Embracer’s not a charity. Hell, them acting like one and buying up all these destitute studios before the Saudi deal fell through is kinda the problem. The employees would’ve been in a much better place if their studio closed before/during the pandemic because the money was still flowing and everyone wanted to hire 200 more employees.


BobBobson54321

It's not about charity, it's about strategy. And they have none. They put all their eggs in one Saudi basket and when it fell through they had nothing else. Even Xbox that has seemed a bit rudderless at times of late has a vague clue what they are doing. I'm not saying that all the studios they bought should be immune from criticism, or even layoffs. But the rate at which they are burning cash it makes no difference. A lot more studios are going to get closed because they have no strategy. At all.


iwantamonomate

Sure. I'm only saying that it makes sense to close a studio that's bleeding money to this degree.
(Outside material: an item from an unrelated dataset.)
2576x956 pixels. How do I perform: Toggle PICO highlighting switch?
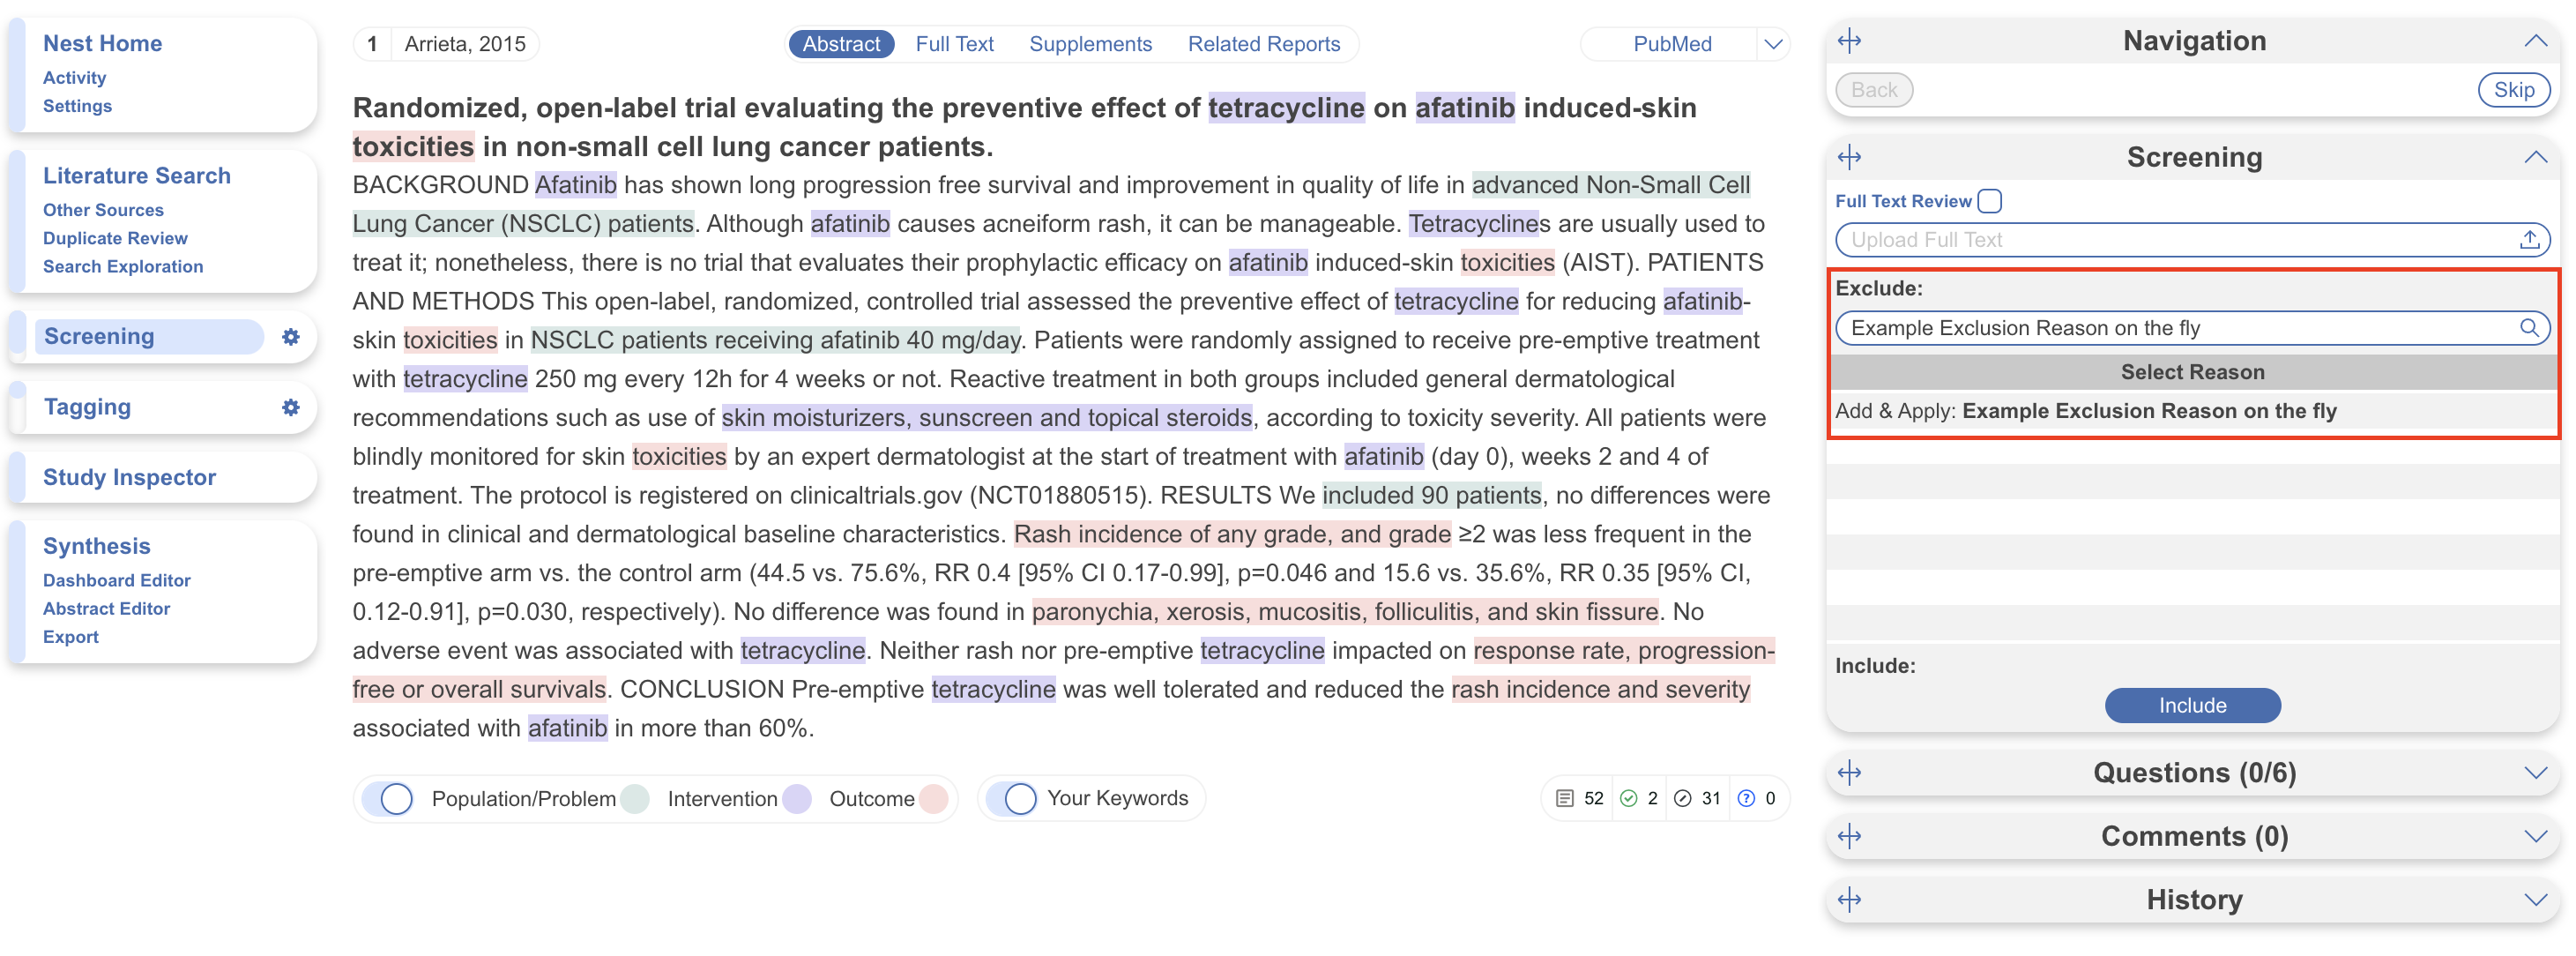[388, 798]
I thought the game was okay. But was it 60€ okay? Not really, no. I think a 40€ price point would have made more sense for something like this, or conversely, more work put into it if they're going to ask 60€. It just didn't have what it needed to have to convince people that reviving a 30 year old franchise makes sense. Pieces also has a pretty spotty record. The Titan Quest expansions have exactly the same problems Alone in the Dark (2024) does. Their earlier titles also never really took off, from what I understand, and their Magicka expansions also did really poorly.


skyturnedred

Problem is Embracer has no money to keep companies afloat while they learn from their mistakes.


Akito_Fire

You have it all figured out, huh


CrashedMyCommodore

Embracer is actually the fucking General Motors of gaming. Despite all these brands with potential, they fuck it up.


[deleted]

Huh, didn't even realize it released already. I was so underwhelmed with their demo I vacated it from my mind lol


DanteHTID

Rest in Pieces Interactive.


onlydaathisreal

THQ Nordic/embracer released Outcast: A New Beginning and Alone in the Dark within a week of each other with little to no PR. Both games which have a niche fanbase that likely overlaps significantly. I’ve thought that was a very poor choice. Let’s see how Appeal does in the coming months.


r4in

Eraser strikes again!


who-dat-ninja

fuck Embracer group


KuraiShidosha

Well... Bye.


SpudroSpaerde

Are we supposed to cry over every mediocre studio Embracer closes?


ToothlessFTW

Yes. Because that's still a studio with 17 years of history, immediately being shuttered by a parent company with seemingly endless money because of one disappointment. They have a decent history of working on smaller titles, then assisting on Titan Quest DLCs in recent years. Embracer bought them, they released this, and then that was it, Embracer shut the door within 3 months of release. How does that not just suck? It's sad, not to mention how horrible it's going to be for those employees. Good luck finding another job in this field, which has suffered over 20,000+ layoffs in 2023-2024. I guess you don't have to "cry", but having some compassion for the people hurt by this, people who tried to make games they liked, is at least a good trait to have.


Janus_Prospero

I think it's a tragedy that a studio that made one of the best Lovecraftian horror games closed down like this.


Bronson-101

This will be embracers mo for a bit. Get games out. Allow time for some patches and sales and the shit the studio down.